Returns a NonNull<T> pointer to the MMIO registers.

pub const fn reborrow(&mut self) -> UniqueMmioPointer<'_, T>

Returns a new UniqueMmioPointer with a lifetime no greater than this one.

impl<'a, T> UniqueMmioPointer<'a, T>

where T: ?Sized,

pub const unsafe fn split_child<U>( &mut self, regs: NonNull<U>, ) -> UniqueMmioPointer<'a, U>

where U: ?Sized,

Creates a new UniqueMmioPointer with the same lifetime as this one, but not tied to the lifetime this one is borrowed for.

This is used internally by the split_fields! macro and shouldn’t be called directly.

Safety

regs must be a properly aligned and valid pointer to some MMIO address space of type T, within the allocation that self points to. split_child must not be called for the same child field more than once, and the original UniqueMmioPointer must not be used after split_child has been called for one or more of its fields.

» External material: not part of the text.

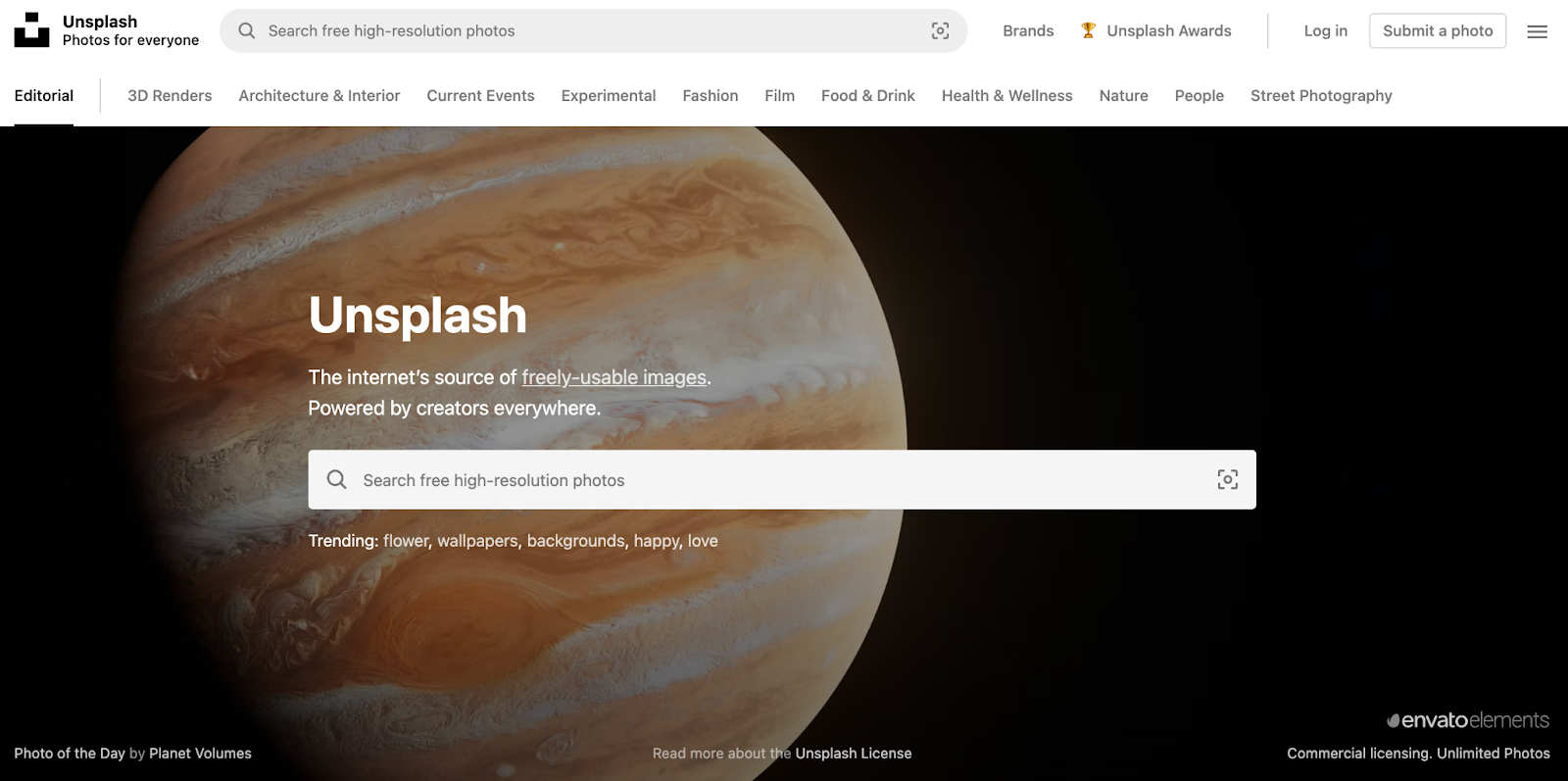
Task: Click the Unsplash logo icon
Action: tap(31, 30)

impl<T> UniqueMmioPointer<'_, ReadWrite<T>>

where T: FromBytes + IntoBytes,

pub fn read(&mut self) -> T

Performs an MMIO read of the entire T.

impl<T> UniqueMmioPointer<'_, ReadWrite<T>>

where T: Immutable + IntoBytes,

pub fn write(&mut self, value: T)

Performs an MMIO write of the entire T.

impl<T> UniqueMmioPointer<'_, ReadWrite<T>>

where T: FromBytes + Immutable + IntoBytes,

pub fn modify(&mut self, f: impl FnOnce(T) -> T)

Performs an MMIO read of the entire T, applies the given function to it, and then performs an MMIO write of the resulting value.

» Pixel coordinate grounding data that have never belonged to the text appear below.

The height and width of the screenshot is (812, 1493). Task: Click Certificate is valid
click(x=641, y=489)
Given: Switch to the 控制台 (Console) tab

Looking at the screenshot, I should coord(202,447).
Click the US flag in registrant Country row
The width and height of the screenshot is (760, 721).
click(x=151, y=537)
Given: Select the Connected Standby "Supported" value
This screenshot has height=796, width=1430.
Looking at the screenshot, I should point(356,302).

This is equivalent to calling read then write.

pub fn modify_mut(&mut self, f: impl FnOnce(&mut T))

Performs an MMIO read of the entire T, calls the given function to modify it, and then performs an MMIO write of the resulting value.

This is equivalent to calling read then write.

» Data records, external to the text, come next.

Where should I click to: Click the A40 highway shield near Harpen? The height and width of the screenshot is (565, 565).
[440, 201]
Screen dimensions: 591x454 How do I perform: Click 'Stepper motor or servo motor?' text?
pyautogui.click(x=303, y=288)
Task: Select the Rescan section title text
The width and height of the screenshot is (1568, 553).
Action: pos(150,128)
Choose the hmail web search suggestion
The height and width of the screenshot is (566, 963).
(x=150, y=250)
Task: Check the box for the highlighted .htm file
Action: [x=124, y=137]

impl<T> UniqueMmioPointer<'_, ReadPureWrite<T>>

where T: Immutable + IntoBytes,

pub fn write(&mut self, value: T)

Performs an MMIO write of the entire T.

impl<T> UniqueMmioPointer<'_, ReadPureWrite<T>>

where T: FromBytes + Immutable + IntoBytes,

pub fn modify(&mut self, f: impl FnOnce(T) -> T)

Performs an MMIO read of the entire T, applies the given function to it, and then performs an MMIO write of the resulting value.

This is equivalent to calling read then write.

pub fn modify_mut(&mut self, f: impl FnOnce(&mut T))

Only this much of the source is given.